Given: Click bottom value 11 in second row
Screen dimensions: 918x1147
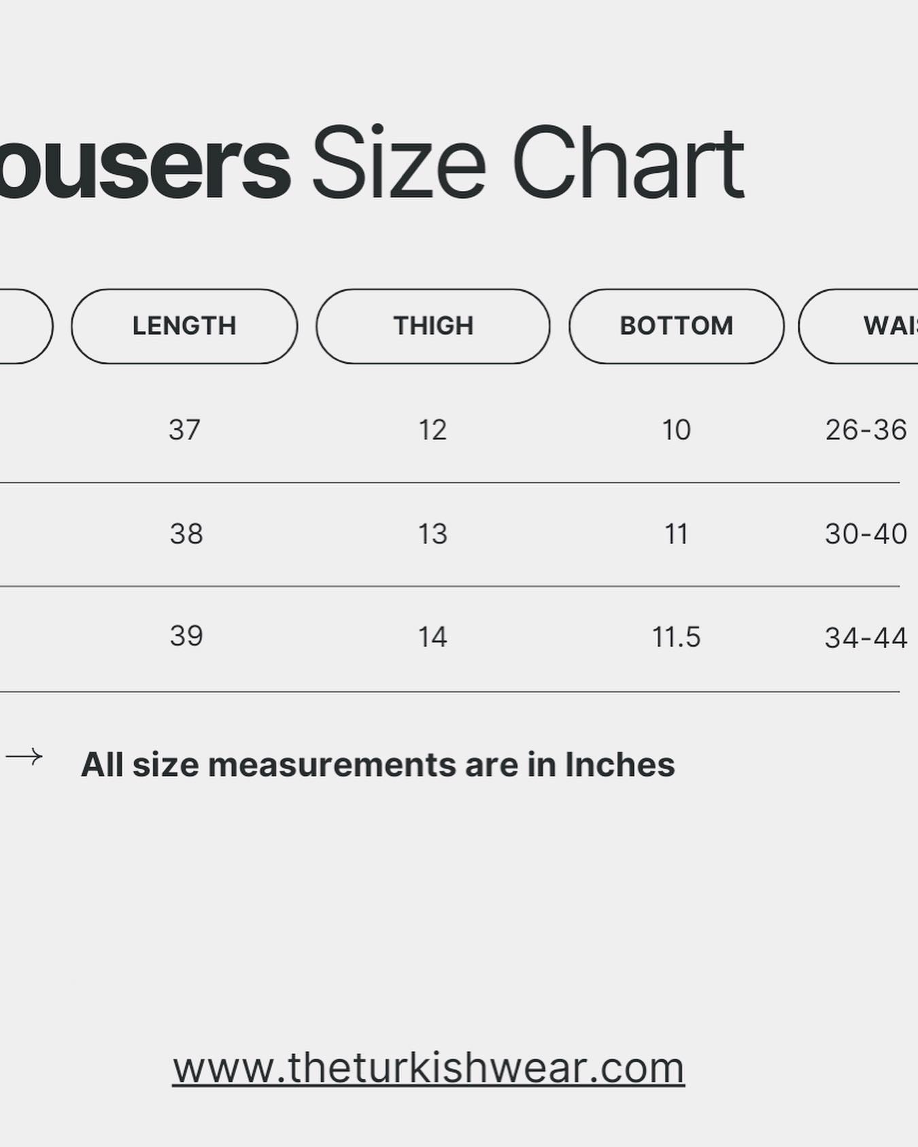Looking at the screenshot, I should pyautogui.click(x=676, y=534).
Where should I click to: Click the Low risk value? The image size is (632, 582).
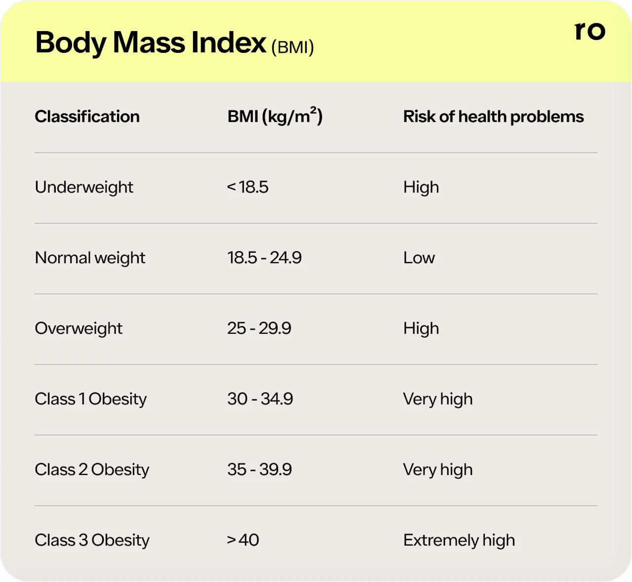click(x=419, y=258)
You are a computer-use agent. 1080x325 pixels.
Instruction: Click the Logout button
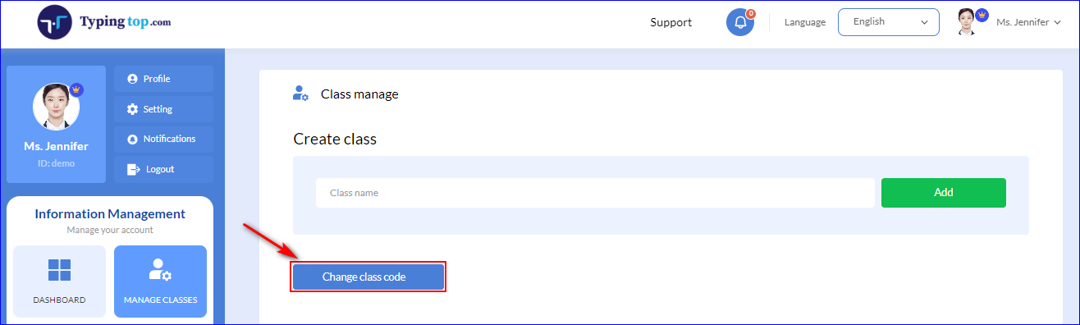coord(164,169)
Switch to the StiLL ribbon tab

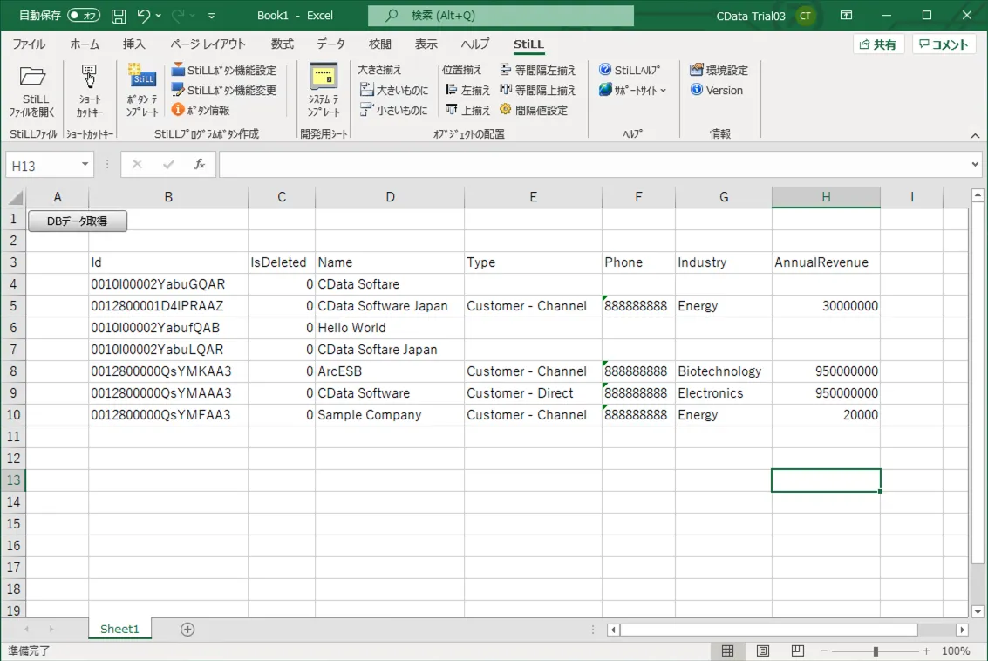[x=527, y=44]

* Exercise description
Having located the line with "Instruction: Click the Logout button", transcribe exactly and only the lines from it to the final line of the material, skipping the pictures.

* Result of the task
Instruction: Click the Logout button
coord(164,169)
Switch to the StiLL ribbon tab

[x=527, y=44]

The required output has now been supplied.